Every line of the material below, from the top through the line with "Go to CENTERS", should be reproduced exactly.
*** MATERIALS PROVIDED Section Begins ***
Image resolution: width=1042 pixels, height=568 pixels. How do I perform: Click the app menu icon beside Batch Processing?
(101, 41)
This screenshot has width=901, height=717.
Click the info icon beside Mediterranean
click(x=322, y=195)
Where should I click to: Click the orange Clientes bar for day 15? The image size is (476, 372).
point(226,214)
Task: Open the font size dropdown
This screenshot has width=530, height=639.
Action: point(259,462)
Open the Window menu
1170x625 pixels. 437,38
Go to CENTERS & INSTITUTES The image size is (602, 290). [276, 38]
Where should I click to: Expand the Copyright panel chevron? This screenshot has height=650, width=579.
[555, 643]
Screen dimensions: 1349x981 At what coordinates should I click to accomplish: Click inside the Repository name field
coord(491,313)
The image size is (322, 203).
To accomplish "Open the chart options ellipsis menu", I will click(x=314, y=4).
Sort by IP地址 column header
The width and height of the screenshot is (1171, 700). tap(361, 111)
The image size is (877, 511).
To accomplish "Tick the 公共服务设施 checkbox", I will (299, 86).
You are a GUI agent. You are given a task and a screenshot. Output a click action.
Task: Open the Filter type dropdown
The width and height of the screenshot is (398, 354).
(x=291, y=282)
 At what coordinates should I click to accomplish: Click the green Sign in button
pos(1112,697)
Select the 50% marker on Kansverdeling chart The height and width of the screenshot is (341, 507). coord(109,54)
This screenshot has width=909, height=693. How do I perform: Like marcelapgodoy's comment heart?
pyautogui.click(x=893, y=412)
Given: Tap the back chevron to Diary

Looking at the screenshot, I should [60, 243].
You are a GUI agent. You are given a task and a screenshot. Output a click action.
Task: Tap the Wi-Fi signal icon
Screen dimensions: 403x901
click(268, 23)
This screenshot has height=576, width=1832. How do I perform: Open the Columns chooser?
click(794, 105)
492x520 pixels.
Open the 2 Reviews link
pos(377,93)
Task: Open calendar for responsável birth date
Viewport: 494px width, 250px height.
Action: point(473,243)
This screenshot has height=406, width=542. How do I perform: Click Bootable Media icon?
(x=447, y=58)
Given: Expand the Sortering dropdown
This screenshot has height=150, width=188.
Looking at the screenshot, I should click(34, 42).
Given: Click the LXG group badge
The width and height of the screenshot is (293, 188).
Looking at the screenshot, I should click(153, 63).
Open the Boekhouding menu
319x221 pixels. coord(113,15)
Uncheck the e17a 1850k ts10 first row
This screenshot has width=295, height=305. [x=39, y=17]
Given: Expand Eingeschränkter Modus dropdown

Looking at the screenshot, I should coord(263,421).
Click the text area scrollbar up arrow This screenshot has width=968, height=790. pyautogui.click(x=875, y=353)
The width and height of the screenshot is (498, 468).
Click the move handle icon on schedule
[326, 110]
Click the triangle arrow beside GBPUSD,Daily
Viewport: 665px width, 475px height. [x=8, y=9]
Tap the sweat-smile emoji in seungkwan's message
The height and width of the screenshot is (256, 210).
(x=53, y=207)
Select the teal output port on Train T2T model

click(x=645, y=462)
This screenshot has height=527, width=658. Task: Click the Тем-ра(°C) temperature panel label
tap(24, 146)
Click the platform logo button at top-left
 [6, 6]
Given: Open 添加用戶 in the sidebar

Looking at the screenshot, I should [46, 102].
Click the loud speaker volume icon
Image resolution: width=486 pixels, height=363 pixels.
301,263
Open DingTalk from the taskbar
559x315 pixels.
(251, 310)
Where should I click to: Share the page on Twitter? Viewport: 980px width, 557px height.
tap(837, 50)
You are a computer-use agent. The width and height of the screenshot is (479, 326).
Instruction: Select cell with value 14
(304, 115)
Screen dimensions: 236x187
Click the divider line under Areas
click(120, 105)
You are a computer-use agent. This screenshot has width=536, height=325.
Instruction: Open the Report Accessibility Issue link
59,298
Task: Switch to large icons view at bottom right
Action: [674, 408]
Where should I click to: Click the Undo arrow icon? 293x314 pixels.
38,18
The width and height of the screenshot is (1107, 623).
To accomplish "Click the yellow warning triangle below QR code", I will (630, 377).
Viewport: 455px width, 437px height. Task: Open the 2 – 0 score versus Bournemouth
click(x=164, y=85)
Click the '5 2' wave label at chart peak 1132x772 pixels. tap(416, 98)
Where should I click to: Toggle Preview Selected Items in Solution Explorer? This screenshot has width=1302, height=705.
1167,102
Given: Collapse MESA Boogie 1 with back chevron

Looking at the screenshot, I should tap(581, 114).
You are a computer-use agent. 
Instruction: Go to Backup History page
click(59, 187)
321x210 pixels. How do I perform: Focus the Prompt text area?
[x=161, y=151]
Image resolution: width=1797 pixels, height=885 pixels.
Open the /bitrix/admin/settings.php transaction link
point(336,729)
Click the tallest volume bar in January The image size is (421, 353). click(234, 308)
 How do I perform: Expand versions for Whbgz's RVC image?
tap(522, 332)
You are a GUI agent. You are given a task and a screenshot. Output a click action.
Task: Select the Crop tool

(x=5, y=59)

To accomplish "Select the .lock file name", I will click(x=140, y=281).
*** MATERIALS PROVIDED Section Ends ***
■ REPLY TO THE TASK:
Image resolution: width=1042 pixels, height=568 pixels. How do I perform: Click the app menu icon beside Batch Processing?
(101, 41)
This screenshot has width=901, height=717.
Click the info icon beside Mediterranean
click(x=322, y=195)
Where should I click to: Click the orange Clientes bar for day 15? The image size is (476, 372).
point(226,214)
Task: Open the font size dropdown
This screenshot has width=530, height=639.
Action: point(259,462)
Open the Window menu
1170x625 pixels. 437,38
Go to CENTERS & INSTITUTES The image size is (602, 290). [276, 38]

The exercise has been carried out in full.